Between 1990 and 2000 large numbers of Hispanics were added to a handful of states where Latinos have long been concentrated. In addition, several states that previously had comparatively small numbers of Latinos saw very rapid growth in their Hispanic population. The change in the population numbers for Latinos was largest in the traditional states (8.9 million vs. 2.2 million), but the pace of growth was fastest in the new settlement states (130% vs. 50%). In 2000 nearly nine of every ten Hispanics (87%) lived in what can be termed either a traditional or a new settlement state (see “Methods” above). The rest lived in states with relatively small Latino populations that underwent modest growth in the 1990s. There are striking differences between traditional and new settlement states in the ways that Latinos cluster at the neighborhood level.

In traditional states the Hispanic population was almost evenly divided in 2000 between communities in which Latinos constituted a majority of the population and those in which they were a minority. In the new settlement states, however, the number of Hispanics in minority-Latino neighborhoods was more than three times larger than the number in heavily Latino communities.

In the new settlement states, about three-quarters (74%) of the growth took place in non-Latino neighborhoods.

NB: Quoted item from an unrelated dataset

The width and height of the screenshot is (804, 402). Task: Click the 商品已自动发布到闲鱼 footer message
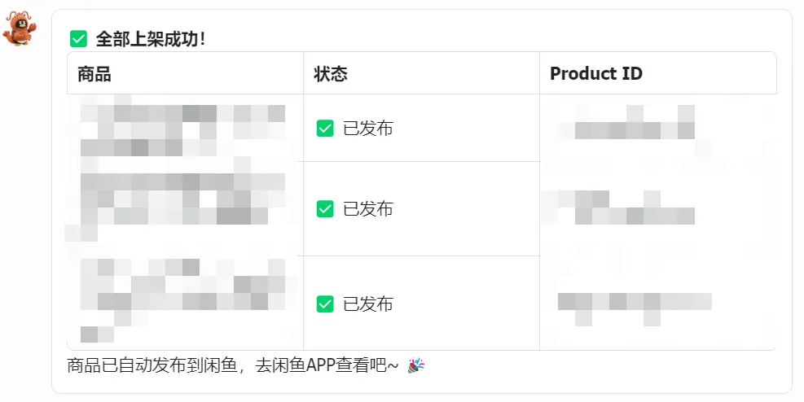[232, 366]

Thus, as the Latino population dispersed to new areas of the country the vast majority of these new arrivals settled in neighborhoods where Hispanics were a sparse presence. This runs contrary to the classic model of ethnic clustering in which new arrivals in an area seek out each others’ company. Given that there were relatively few Latinos in these states as the process of dispersal got underway in the 1980s, these new arrivals did not have the ready option of seeking out already established Latino communities of the sort that exist on a large scale in the traditional Hispanic states. On the other hand, this process has already been underway for a decade at least and involves many thousands of people, and yet the census data suggests that the primary trend in the new settlement states is not the formation of high-density Latino communities. Rather, dispersal on a national level is being mirrored by dispersal at the local level in the new settlement states.

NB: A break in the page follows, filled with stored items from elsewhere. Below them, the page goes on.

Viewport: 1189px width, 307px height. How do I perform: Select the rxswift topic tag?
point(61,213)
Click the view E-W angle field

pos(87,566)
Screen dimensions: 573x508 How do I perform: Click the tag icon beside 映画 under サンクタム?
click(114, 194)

In the traditional Hispanic states, the relationship between growth and residential settlement is very different. While the rate of growth was faster in the new settlement states, the number of Hispanics started out far higher in the traditional Hispanic states and the number added was also much greater. While the new settlement states saw a process of dispersal, the addition of nearly 9 million Latinos to the population of the traditional states was accompanied by an increase in the number of Latinos living in neighborhoods where Latinos are a majority of the residents and in the geographic scope of such communities. This is evident both in measures of the number of people involved and of the pace of growth.

The 5.6 million Hispanics added to heavily Latino communities in traditional Hispanic states represented 63 percent of the overall growth of the Hispanic population in those states. Moreover, the population in these communities grew twice as fast as in low concentration neighborhoods. Given these very large numbers, this process could not simply have added residents to existing enclaves because there was simply not enough room in the existing majority-Latino communities for so many more people. Indeed, those neighborhoods overflowed. Mapping the change in several of the major metropolitan areas where this growth took place shows a process of geographic expansion. Existing Latino neighborhoods did not merely grow denser; they grew bigger.